Le Groupe de Théâtre Ajódar, fondé en 1971 par des passionnés de Gáldar, était déjà reconnu pour ses spectacles à succès, comme l’Auto des Rois Mages, qui réunissait chaque année environ 200 personnes lors de la nuit traditionnelle du 5 janvier[1]. Avec “Nariz de Perro”, Ajódar a choisi de recréer la vie aborigène dans le cadre archéologique même, utilisant la mimique, les gestes et l’expression corporelle comme principaux outils pour raconter l’histoire et rendre hommage aux ancêtres[1].

La pièce a été présentée le samedi 30 juillet 1988 à 21 heures, avec une distribution composée de nombreux acteurs locaux, dont Francisco Roza González dans le rôle du berger Benarguín et Juan Lorenzo Santana Medina dans celui de Nariz de Perro[1]. Le casting comprenait des personnages tels que prêtres, guerriers, harimagüadas et autres membres de la communauté aborigène, reflétant la diversité sociale de l’époque représentée[1].

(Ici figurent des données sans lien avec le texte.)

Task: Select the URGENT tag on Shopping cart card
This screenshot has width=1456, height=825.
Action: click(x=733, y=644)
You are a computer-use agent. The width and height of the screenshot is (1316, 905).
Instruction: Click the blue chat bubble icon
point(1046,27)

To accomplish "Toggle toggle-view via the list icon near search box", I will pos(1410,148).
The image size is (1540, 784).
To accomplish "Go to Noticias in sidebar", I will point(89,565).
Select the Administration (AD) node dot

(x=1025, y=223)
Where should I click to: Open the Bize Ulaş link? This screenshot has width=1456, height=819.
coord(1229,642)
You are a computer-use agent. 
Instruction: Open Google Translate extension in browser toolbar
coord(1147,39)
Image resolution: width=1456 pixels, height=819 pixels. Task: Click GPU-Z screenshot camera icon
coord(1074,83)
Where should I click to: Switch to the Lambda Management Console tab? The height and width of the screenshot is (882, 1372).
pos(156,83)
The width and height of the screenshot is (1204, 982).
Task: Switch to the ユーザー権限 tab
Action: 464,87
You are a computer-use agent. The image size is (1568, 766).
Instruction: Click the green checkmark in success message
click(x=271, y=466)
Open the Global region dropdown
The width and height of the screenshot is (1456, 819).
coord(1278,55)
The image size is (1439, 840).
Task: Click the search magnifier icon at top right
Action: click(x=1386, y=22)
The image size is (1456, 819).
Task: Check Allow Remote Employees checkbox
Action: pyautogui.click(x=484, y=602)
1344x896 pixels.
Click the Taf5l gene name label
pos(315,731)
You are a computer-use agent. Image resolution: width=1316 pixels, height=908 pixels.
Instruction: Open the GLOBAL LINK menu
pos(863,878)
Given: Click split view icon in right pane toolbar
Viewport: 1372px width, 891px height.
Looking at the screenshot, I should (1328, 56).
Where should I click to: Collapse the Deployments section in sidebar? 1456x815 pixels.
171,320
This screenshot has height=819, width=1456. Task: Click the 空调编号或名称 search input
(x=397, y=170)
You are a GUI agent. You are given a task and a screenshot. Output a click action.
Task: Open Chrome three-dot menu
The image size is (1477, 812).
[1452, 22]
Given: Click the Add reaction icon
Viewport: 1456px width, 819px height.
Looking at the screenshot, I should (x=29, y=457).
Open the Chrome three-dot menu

La représentation visait non seulement à recréer une histoire d’amour aborigène, mais aussi à attirer l’attention sur l’état d’abandon des sites archéologiques de l’île, suggérant que ce type d’initiative soit étendu à d’autres lieux en danger[1]. La pièce comprenait également des démonstrations de compétences traditionnelles, telles que l’utilisation de la pierre et du bâton, éléments qui font aujourd’hui partie des sports autochtones canariens[1].

La mise en scène a été rendue possible grâce à la collaboration de diverses associations et collectifs locaux, dont le Club de Lutte Unión Gáldar, l’Association du Palo Canario, l’Atelier de Céramique Cuevas de Facaracas et l’Académie Municipale de Ballet d’Arucas[1]. La direction artistique était assurée par Ángel Ruiz Quesada, qui a maintenu une attitude ouverte et participative tout au long du processus[1].

L’expérience de “Nariz de Perro” à La Guancha constitue un exemple remarquable de la façon dont le théâtre peut servir d’outil de diffusion et de valorisation du patrimoine archéologique et culturel des Canaries, en impliquant la communauté dans la récupération de la mémoire historique locale[1].